■ **Saved entries**
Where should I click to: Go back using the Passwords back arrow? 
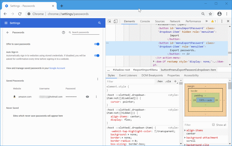(8, 33)
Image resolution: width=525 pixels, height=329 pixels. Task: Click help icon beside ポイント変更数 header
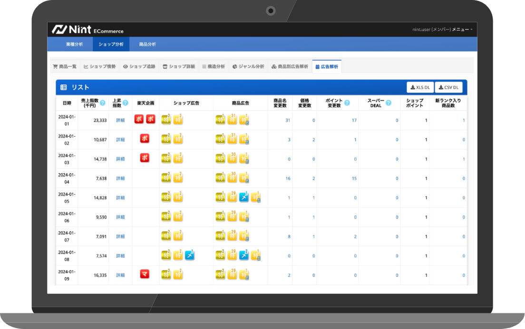point(347,103)

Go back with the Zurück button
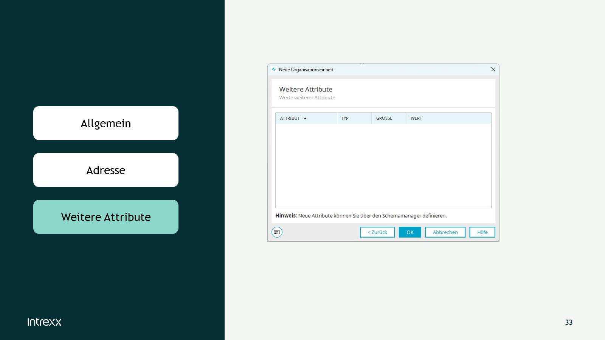pos(377,232)
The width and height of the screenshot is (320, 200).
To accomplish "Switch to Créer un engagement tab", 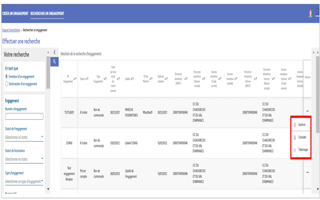I will (x=15, y=14).
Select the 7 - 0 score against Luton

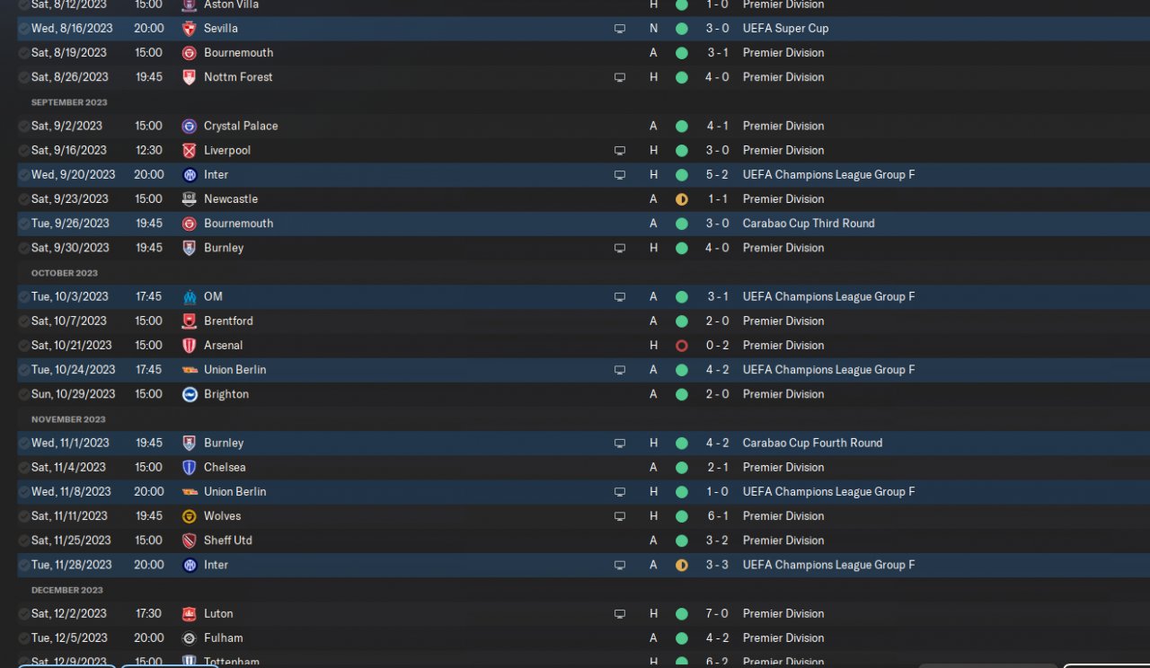coord(717,614)
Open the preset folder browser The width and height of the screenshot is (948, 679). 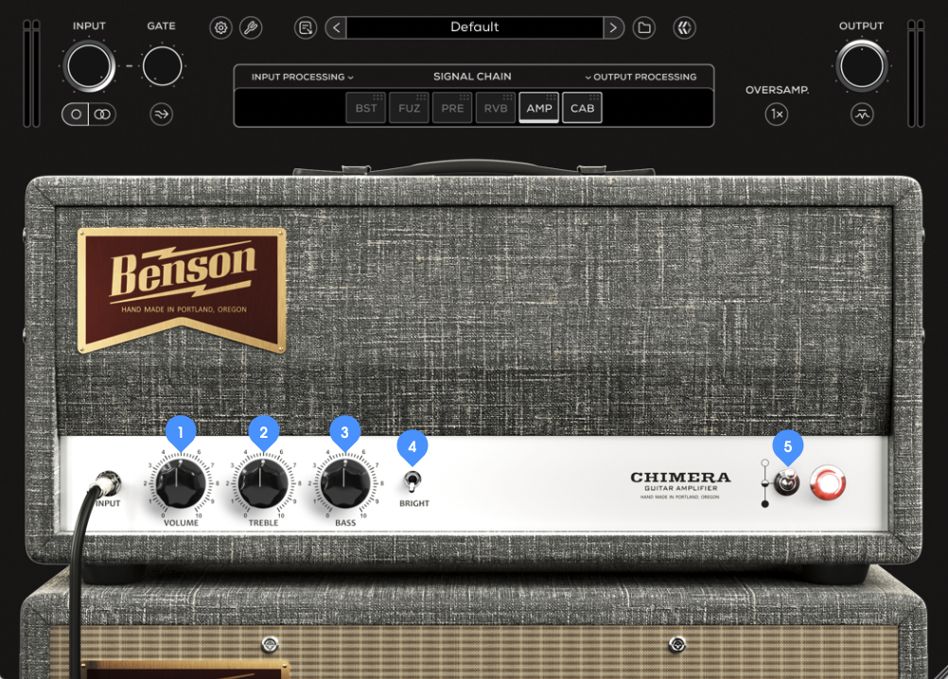(x=644, y=27)
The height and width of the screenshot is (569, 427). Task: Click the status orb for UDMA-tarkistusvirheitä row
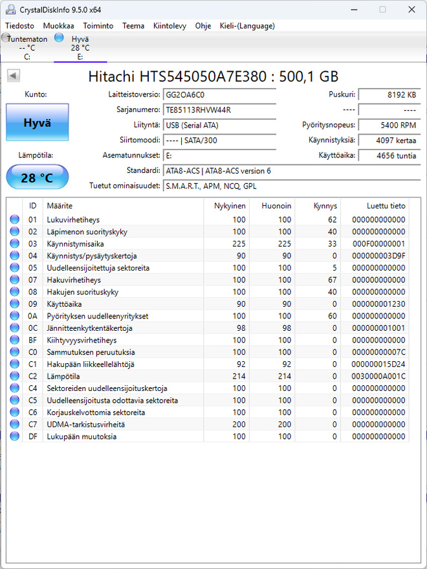coord(14,424)
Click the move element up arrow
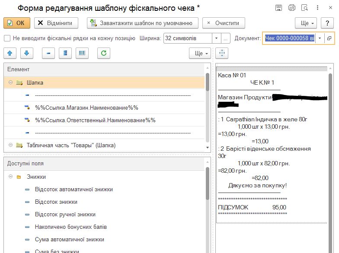Viewport: 339px width, 253px height. pos(10,53)
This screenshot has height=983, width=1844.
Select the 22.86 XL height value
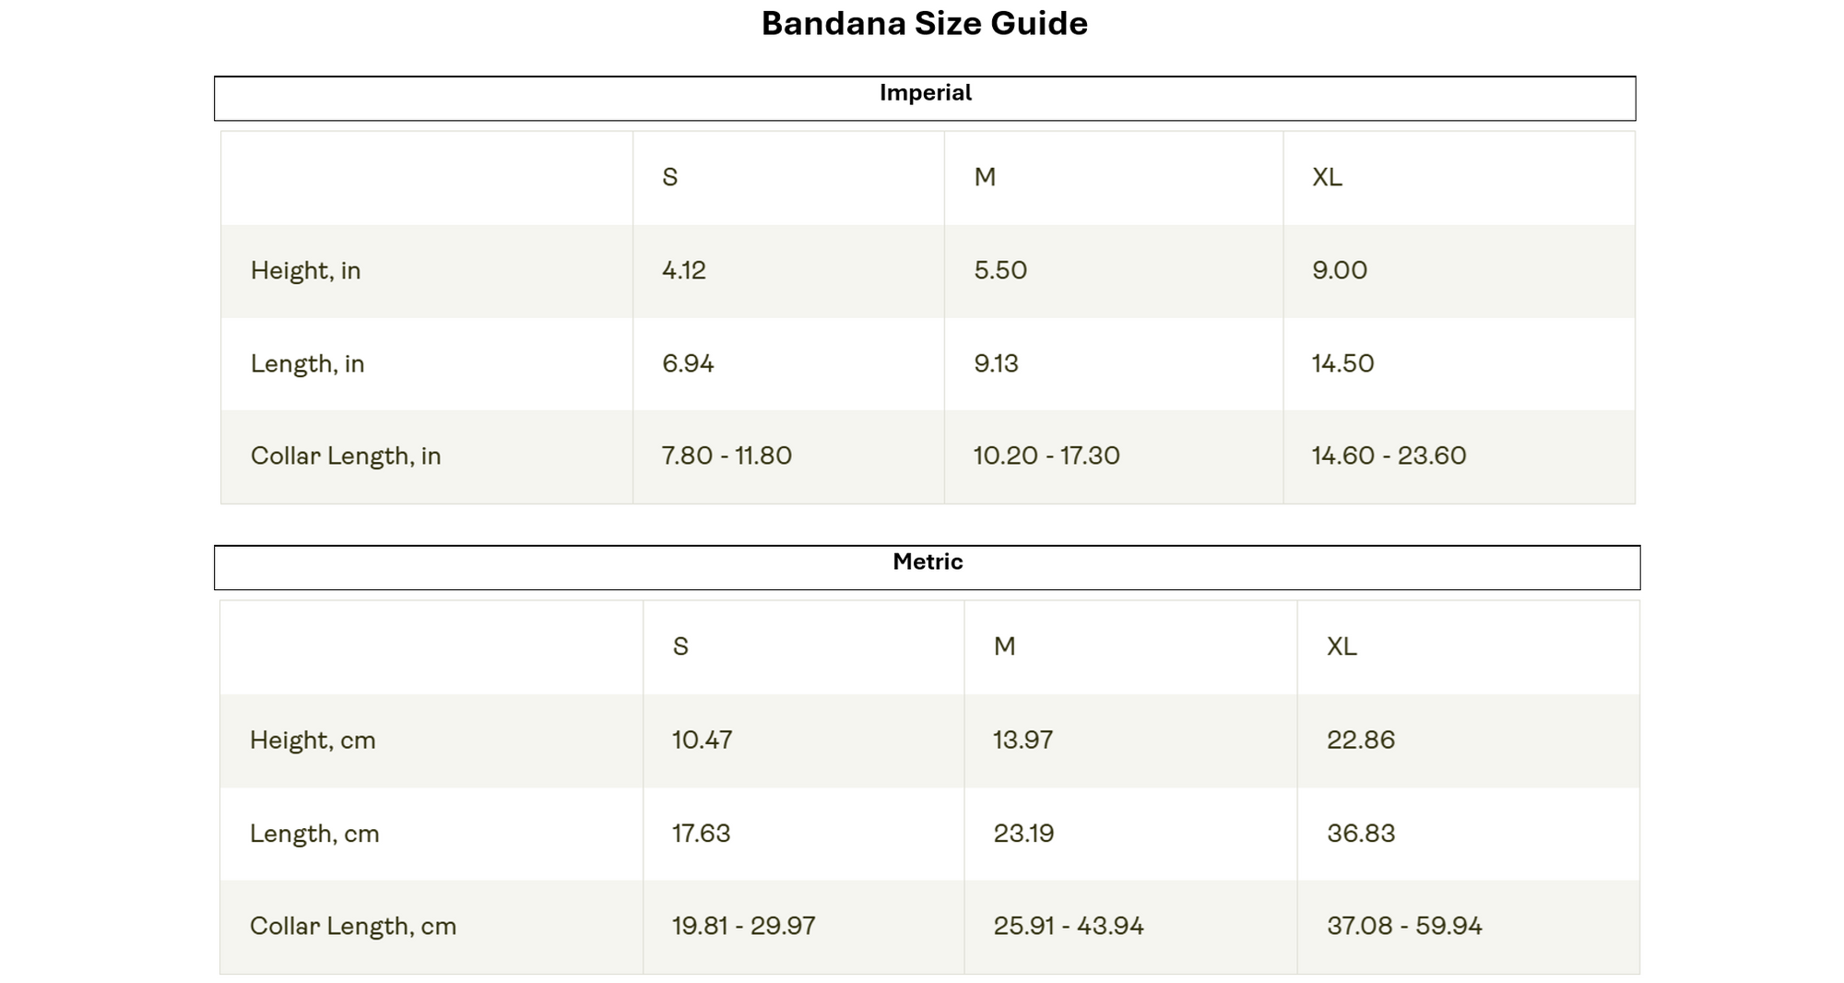coord(1361,740)
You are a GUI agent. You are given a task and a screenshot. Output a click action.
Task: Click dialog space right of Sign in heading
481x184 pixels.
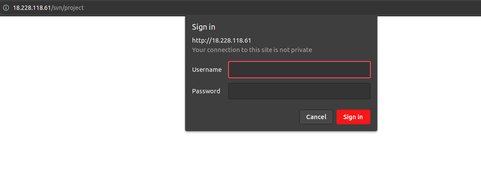coord(295,27)
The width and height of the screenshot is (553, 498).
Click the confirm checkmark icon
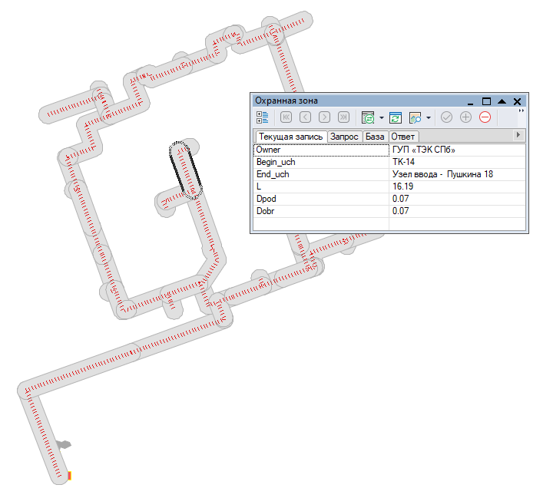coord(446,117)
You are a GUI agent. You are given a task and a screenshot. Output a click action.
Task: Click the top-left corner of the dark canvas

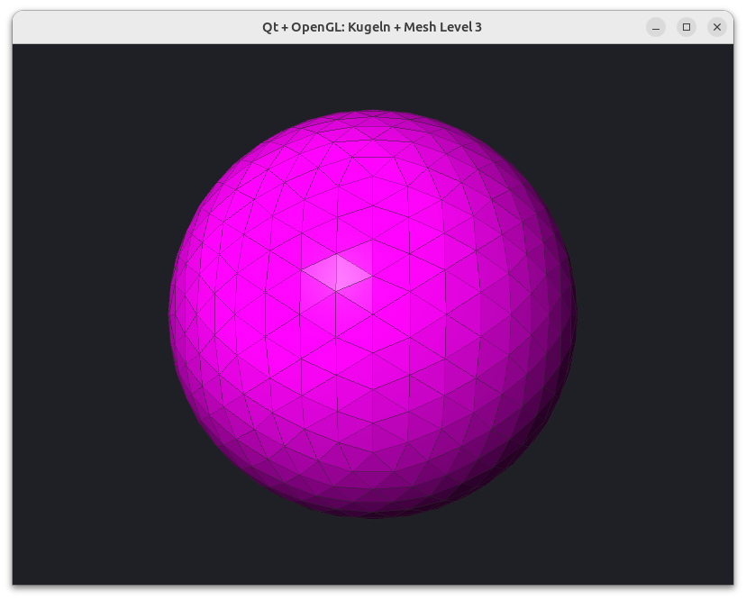(x=14, y=47)
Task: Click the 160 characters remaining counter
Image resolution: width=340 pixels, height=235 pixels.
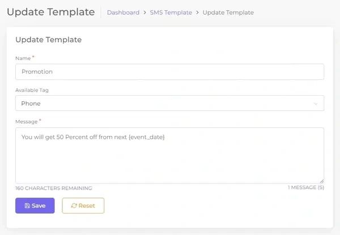Action: pos(54,188)
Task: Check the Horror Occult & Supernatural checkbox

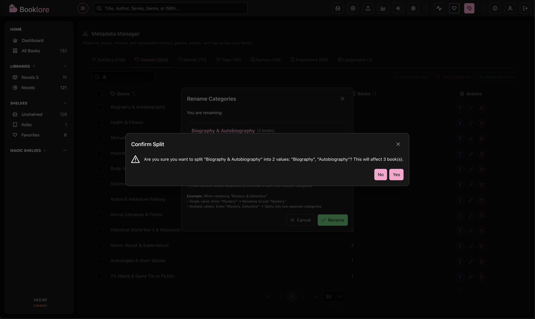Action: [99, 246]
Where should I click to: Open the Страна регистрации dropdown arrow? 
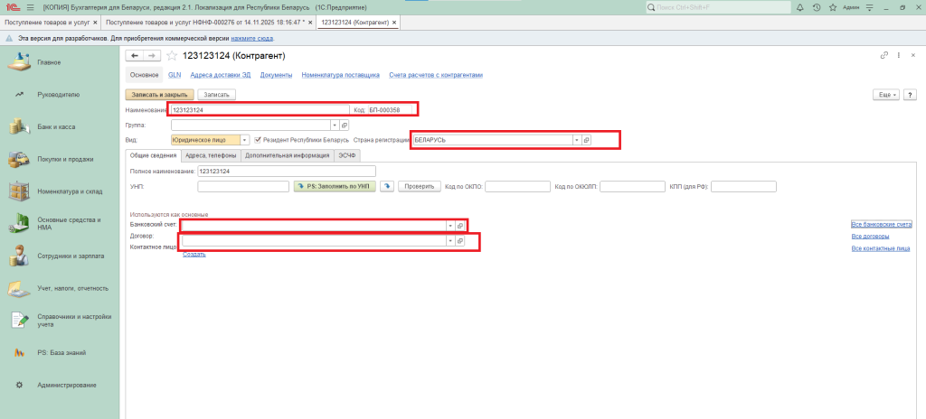[x=576, y=140]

■ **WHAT YOU ARE ASKED TO DO**
Transcribe exactly the lines above, beginning at the one with "The width and height of the screenshot is (553, 498)." and going up to and including the one with "Task: Click the 160". Pictures do not belong in the copy.

■ **TASK SOLUTION**
The width and height of the screenshot is (553, 498).
Click the confirm checkmark icon
coord(446,117)
You are a GUI agent. You are given a task and a screenshot. Output a click action.
Task: Click the top-left corner of the dark canvas

(x=14, y=47)
Task: Click the 160 characters remaining counter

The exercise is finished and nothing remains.